* **Data for processing**:

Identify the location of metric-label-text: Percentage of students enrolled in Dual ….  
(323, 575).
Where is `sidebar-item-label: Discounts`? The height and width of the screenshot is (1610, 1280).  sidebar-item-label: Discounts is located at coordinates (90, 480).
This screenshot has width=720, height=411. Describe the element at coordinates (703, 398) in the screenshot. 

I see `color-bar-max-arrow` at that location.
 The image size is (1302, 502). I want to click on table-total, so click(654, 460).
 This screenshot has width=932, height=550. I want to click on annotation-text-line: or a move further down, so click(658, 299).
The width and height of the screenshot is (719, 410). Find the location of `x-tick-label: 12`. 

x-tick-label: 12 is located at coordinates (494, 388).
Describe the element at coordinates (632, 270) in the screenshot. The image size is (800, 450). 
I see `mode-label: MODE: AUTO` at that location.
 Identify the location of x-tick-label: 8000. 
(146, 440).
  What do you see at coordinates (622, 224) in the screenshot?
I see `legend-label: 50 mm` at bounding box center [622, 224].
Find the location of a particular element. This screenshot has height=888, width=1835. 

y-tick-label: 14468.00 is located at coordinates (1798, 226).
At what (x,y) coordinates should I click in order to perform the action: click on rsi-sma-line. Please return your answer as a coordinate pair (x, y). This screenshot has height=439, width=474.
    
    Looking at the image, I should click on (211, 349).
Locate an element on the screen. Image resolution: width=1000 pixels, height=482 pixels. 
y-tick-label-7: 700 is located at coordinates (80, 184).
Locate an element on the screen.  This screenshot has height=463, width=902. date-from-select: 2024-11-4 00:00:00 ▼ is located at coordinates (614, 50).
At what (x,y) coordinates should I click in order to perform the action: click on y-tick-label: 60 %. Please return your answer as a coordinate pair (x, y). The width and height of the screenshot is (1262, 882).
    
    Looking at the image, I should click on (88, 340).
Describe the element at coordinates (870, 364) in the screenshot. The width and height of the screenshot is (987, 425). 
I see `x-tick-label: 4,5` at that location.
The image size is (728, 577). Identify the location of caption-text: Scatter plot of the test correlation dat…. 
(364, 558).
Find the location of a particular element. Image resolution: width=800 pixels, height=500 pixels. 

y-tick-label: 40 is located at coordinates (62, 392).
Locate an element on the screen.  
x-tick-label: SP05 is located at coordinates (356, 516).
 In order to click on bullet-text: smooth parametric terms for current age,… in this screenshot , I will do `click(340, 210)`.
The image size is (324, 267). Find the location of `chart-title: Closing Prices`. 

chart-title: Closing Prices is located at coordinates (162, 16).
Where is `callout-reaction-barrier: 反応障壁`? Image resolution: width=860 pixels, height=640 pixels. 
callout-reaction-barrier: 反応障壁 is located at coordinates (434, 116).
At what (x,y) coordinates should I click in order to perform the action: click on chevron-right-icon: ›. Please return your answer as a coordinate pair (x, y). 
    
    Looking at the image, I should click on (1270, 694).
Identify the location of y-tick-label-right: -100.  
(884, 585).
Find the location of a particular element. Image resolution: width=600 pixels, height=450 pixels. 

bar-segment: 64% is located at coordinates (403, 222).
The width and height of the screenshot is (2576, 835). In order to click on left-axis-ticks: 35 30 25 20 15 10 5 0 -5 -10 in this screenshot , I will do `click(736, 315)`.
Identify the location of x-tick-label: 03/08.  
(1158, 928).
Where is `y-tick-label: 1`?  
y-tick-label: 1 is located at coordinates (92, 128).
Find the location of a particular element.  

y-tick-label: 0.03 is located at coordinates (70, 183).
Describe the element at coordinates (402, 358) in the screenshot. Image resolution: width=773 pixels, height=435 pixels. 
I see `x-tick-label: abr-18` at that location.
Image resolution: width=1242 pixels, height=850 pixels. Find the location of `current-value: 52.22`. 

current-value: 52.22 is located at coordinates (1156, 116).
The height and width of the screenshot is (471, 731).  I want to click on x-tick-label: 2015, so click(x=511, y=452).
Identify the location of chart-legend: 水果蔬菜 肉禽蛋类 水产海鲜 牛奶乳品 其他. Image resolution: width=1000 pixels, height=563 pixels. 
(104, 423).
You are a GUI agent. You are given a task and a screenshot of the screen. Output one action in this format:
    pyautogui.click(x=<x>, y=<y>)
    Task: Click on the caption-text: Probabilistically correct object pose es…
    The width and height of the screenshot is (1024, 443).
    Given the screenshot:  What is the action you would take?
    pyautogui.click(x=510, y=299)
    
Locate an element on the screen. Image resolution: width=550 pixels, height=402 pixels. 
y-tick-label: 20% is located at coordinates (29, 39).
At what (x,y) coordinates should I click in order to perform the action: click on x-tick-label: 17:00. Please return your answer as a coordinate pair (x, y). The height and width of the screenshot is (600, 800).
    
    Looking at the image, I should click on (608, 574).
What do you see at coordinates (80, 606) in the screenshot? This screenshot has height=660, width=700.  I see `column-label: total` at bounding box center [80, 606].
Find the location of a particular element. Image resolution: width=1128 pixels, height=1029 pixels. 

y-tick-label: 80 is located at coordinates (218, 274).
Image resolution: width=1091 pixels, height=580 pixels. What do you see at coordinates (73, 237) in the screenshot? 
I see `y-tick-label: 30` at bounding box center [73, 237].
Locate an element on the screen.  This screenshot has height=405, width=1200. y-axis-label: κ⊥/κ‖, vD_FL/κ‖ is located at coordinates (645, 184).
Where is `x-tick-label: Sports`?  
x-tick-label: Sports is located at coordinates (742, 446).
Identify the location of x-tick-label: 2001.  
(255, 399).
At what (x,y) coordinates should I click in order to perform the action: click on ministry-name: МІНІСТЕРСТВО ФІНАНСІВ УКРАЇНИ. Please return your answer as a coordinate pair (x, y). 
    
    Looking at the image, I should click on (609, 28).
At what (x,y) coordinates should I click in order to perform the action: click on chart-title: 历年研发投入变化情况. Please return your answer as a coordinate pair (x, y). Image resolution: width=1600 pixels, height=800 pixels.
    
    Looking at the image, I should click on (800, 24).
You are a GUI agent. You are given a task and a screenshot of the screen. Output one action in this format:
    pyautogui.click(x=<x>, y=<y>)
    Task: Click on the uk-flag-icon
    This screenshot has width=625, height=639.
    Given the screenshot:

* **Required work**:
Render all of the rows above as a numbered list, omitting any blank lines.

* **Response to this exercise**:
1. Identify the location of metric-label-text: Percentage of students enrolled in Dual ….  
2. (323, 575).
3. Where is `sidebar-item-label: Discounts`? The height and width of the screenshot is (1610, 1280).  sidebar-item-label: Discounts is located at coordinates (90, 480).
4. This screenshot has width=720, height=411. Describe the element at coordinates (703, 398) in the screenshot. 
5. I see `color-bar-max-arrow` at that location.
6.  The image size is (1302, 502). I want to click on table-total, so click(654, 460).
7.  This screenshot has width=932, height=550. I want to click on annotation-text-line: or a move further down, so click(658, 299).
8. The width and height of the screenshot is (719, 410). Find the location of `x-tick-label: 12`. 
9. x-tick-label: 12 is located at coordinates (494, 388).
10. Describe the element at coordinates (632, 270) in the screenshot. The image size is (800, 450). 
11. I see `mode-label: MODE: AUTO` at that location.
12.  Identify the location of x-tick-label: 8000. 
13. (146, 440).
14.   What do you see at coordinates (622, 224) in the screenshot?
15. I see `legend-label: 50 mm` at bounding box center [622, 224].
16. Find the location of a particular element. This screenshot has height=888, width=1835. 
17. y-tick-label: 14468.00 is located at coordinates (1798, 226).
18. At what (x,y) coordinates should I click in order to perform the action: click on rsi-sma-line. Please return your answer as a coordinate pair (x, y). This screenshot has height=439, width=474.
19.     Looking at the image, I should click on (211, 349).
20. Locate an element on the screen. Image resolution: width=1000 pixels, height=482 pixels. 
21. y-tick-label-7: 700 is located at coordinates (80, 184).
22. Locate an element on the screen.  This screenshot has height=463, width=902. date-from-select: 2024-11-4 00:00:00 ▼ is located at coordinates (614, 50).
23. At what (x,y) coordinates should I click in order to perform the action: click on y-tick-label: 60 %. Please return your answer as a coordinate pair (x, y). The width and height of the screenshot is (1262, 882).
24.     Looking at the image, I should click on (88, 340).
25. Describe the element at coordinates (870, 364) in the screenshot. The width and height of the screenshot is (987, 425). 
26. I see `x-tick-label: 4,5` at that location.
27. The image size is (728, 577). Identify the location of caption-text: Scatter plot of the test correlation dat…. 
28. (364, 558).
29. Find the location of a particular element. Image resolution: width=800 pixels, height=500 pixels. 
30. y-tick-label: 40 is located at coordinates (62, 392).
31. Locate an element on the screen.  
32. x-tick-label: SP05 is located at coordinates (356, 516).
33.  In order to click on bullet-text: smooth parametric terms for current age,… in this screenshot , I will do `click(340, 210)`.
34. The image size is (324, 267). Find the location of `chart-title: Closing Prices`. 
35. chart-title: Closing Prices is located at coordinates (162, 16).
36. Where is `callout-reaction-barrier: 反応障壁`? Image resolution: width=860 pixels, height=640 pixels. 
37. callout-reaction-barrier: 反応障壁 is located at coordinates (434, 116).
38. At what (x,y) coordinates should I click in order to perform the action: click on chevron-right-icon: ›. Please return your answer as a coordinate pair (x, y). 
39.     Looking at the image, I should click on (1270, 694).
40. Identify the location of y-tick-label-right: -100.  
41. (884, 585).
42. Find the location of a particular element. Image resolution: width=600 pixels, height=450 pixels. 
43. bar-segment: 64% is located at coordinates (403, 222).
44. The width and height of the screenshot is (2576, 835). In order to click on left-axis-ticks: 35 30 25 20 15 10 5 0 -5 -10 in this screenshot , I will do `click(736, 315)`.
45. Identify the location of x-tick-label: 03/08.  
46. (1158, 928).
47. Where is `y-tick-label: 1`?  
48. y-tick-label: 1 is located at coordinates (92, 128).
49. Find the location of a particular element.  
50. y-tick-label: 0.03 is located at coordinates (70, 183).
51. Describe the element at coordinates (402, 358) in the screenshot. Image resolution: width=773 pixels, height=435 pixels. 
52. I see `x-tick-label: abr-18` at that location.
53. Image resolution: width=1242 pixels, height=850 pixels. Find the location of `current-value: 52.22`. 
54. current-value: 52.22 is located at coordinates (1156, 116).
55. The height and width of the screenshot is (471, 731).  I want to click on x-tick-label: 2015, so click(x=511, y=452).
56. Identify the location of chart-legend: 水果蔬菜 肉禽蛋类 水产海鲜 牛奶乳品 其他. Image resolution: width=1000 pixels, height=563 pixels. 
57. (104, 423).
58. You are a GUI agent. You are given a task and a screenshot of the screen. Output one action in this format:
59.     pyautogui.click(x=<x>, y=<y>)
60.     Task: Click on the caption-text: Probabilistically correct object pose es…
61.     The width and height of the screenshot is (1024, 443).
62.     Given the screenshot:  What is the action you would take?
63.     pyautogui.click(x=510, y=299)
64. Locate an element on the screen. Image resolution: width=550 pixels, height=402 pixels. 
65. y-tick-label: 20% is located at coordinates (29, 39).
66. At what (x,y) coordinates should I click in order to perform the action: click on x-tick-label: 17:00. Please return your answer as a coordinate pair (x, y). The height and width of the screenshot is (600, 800).
67.     Looking at the image, I should click on (608, 574).
68. What do you see at coordinates (80, 606) in the screenshot? This screenshot has height=660, width=700.  I see `column-label: total` at bounding box center [80, 606].
69. Find the location of a particular element. Image resolution: width=1128 pixels, height=1029 pixels. 
70. y-tick-label: 80 is located at coordinates (218, 274).
71. Image resolution: width=1091 pixels, height=580 pixels. What do you see at coordinates (73, 237) in the screenshot? 
72. I see `y-tick-label: 30` at bounding box center [73, 237].
73. Locate an element on the screen.  This screenshot has height=405, width=1200. y-axis-label: κ⊥/κ‖, vD_FL/κ‖ is located at coordinates (645, 184).
74. Where is `x-tick-label: Sports`?  
75. x-tick-label: Sports is located at coordinates (742, 446).
76. Identify the location of x-tick-label: 2001.  
77. (255, 399).
78. At what (x,y) coordinates should I click in order to perform the action: click on ministry-name: МІНІСТЕРСТВО ФІНАНСІВ УКРАЇНИ. Please return your answer as a coordinate pair (x, y). 
79.     Looking at the image, I should click on (609, 28).
80. At what (x,y) coordinates should I click in order to perform the action: click on chart-title: 历年研发投入变化情况. Please return your answer as a coordinate pair (x, y). Image resolution: width=1600 pixels, height=800 pixels.
81.     Looking at the image, I should click on (800, 24).
82. You are a GUI agent. You are given a task and a screenshot of the screen. Output one action in this format:
83.     pyautogui.click(x=<x>, y=<y>)
84.     Task: Click on the uk-flag-icon
85.     This screenshot has width=625, height=639.
86.     Given the screenshot:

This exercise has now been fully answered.